En vain, nous avons pointé la contradiction entre l’engagement n°2 (rendre des rapports de diagnostic plus exhaustifs dès le 9 janvier 2017) et la proposition d’une baisse de 4 % du budget des dits diagnostics en 2017.

AUCUNE REPONSE ne nous a été fournie, si ce n’est le rappel, par le représentant de Bercy, du caractère indépendant de … l’autorité indépendante (merci, on avait compris) qu’est l’Autorité de la concurrence, et du caractère inéluctable de ces engagements, et bla bla bla, et bla bla bla.

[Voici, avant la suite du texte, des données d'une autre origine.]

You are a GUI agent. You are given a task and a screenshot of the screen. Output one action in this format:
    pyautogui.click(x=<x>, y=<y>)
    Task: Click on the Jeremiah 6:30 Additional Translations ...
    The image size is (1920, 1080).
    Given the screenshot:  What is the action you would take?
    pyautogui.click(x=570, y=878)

Le SNAC-FSU s’est toujours battu pour une amélioration qualitative et quantitative des diagnostics archéologiques, ce qui n’a pas été simple compte tenu des manques de moyens récurrents. En tout état de cause, nos réfutons de la manière la plus nette l’accusation d’une dissimulation, généralisée qui plus est, induite par l’engagement n°2.
Que notre propre direction puisse insinuer que les responsables d’opérations de l’INRAP dissimulent sciemment des preuves dans leur diagnostic est tout bonnement inacceptable

Au lieu de nous trahir de la sorte, cette direction serait mieux inspirée de faire en sorte que :

- des moyens supplémentaires en diagnostic (en contradiction avec le budget Inrap voté au CA du 13 décembre 2016) soient mis en place, notamment dans les secteurs où les conditions sont les plus drastiques,
- l’équipe et le RO de diagnostic les plus adéquats et compétents puissent suivre l’intégralité de la chaîne opératoire (en contradiction avec l’engagement n°1),
- les améliorations scientifiques précises soient à la demande des SRA et des CIRA, sans les renvoyer à la responsabilité des agents de l’INRAP.

Nous rejetons par ailleurs totalement l’engagement n°1 et l’argument sur l’éviction du responsable d’opération de diagnostic sur la fouille. Il faut proposer l’archéologue le plus compétent pour cet exercice périlleux du diagnostic… et lui permettre d’espérer la fouille à la suite.

Cet engagement, ainsi que tout le discours visant à la « clarification de la répartition des coûts » entre secteur lucratif et secteur non lucratif, signifient que la direction de l’INRAP se fait par avance complice d’un découpage de l’institut en deux (les fouilles d’un côté et les diagnostics de l’autre), ou de toute autre solution qui permettrait aux sociétés privées d’accroître leur « part d’activité » !

Pour les archéologues, le passage du diagnostic à la fouille est l’exercice le plus formateur et le plus enrichissant qui soit. Pouvoir s’inscrire dans la durée, dans un terroir, dans une thématique : le SNAC-FSU le réclame pour toutes les équipes. Pour un responsable d’opération, c’est un des rares possibilités de recherche qui reste . Tout cela va disparaître sous la houlette d’une direction timorée
La continuité des agents entre le diagnostic et la fouille doit être décidée en fonction de considérations scientifiques, et non pour courber l’échine devant des considérations purement mercantiles. C’est le gage d’une archéologie de bonne qualité.
Tout ce processus de mise en pièce de la chaîne insécable de l’archéologie est induite par la mise en concurrence des fouilles, une mise en concurrence artificielle, sur un marché qui n’a aucune existence réelle.

Nous invitons les agents à faire savoir, par tous les moyens possibles, leur rejet de ces engagements, et de ceux qui les cautionnent.